▸ Your task:
Please print the lines of the listing below, from its beginning through the line containing "The width and", with both ends included and every character unchanged.

—————

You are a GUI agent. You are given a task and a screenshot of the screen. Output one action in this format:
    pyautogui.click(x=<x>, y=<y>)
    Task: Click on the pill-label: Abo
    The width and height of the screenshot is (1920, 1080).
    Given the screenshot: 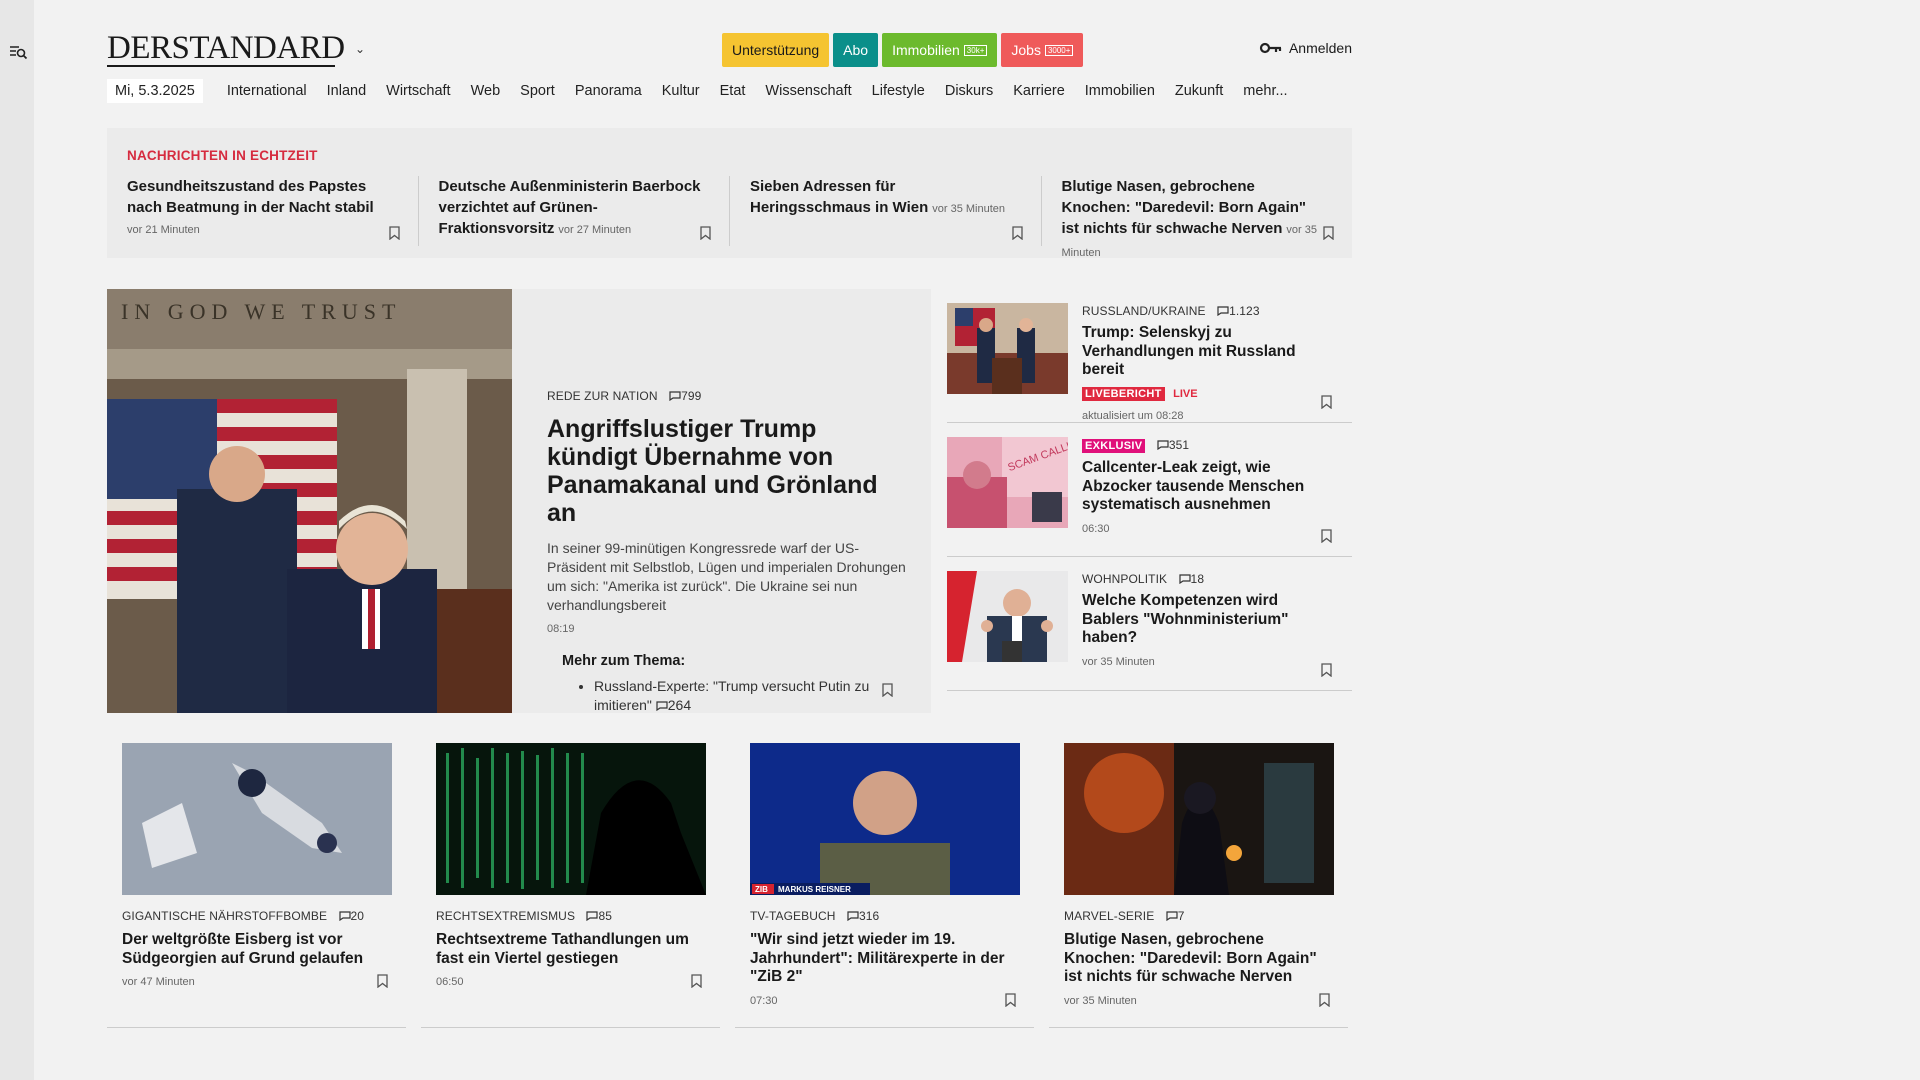 What is the action you would take?
    pyautogui.click(x=856, y=50)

—————

▸ Answer for this exercise:
You are a GUI agent. You are given a task and a screenshot of the screen. Output one action in this format:
    pyautogui.click(x=<x>, y=<y>)
    Task: Click on the pill-label: Abo
    The width and height of the screenshot is (1920, 1080).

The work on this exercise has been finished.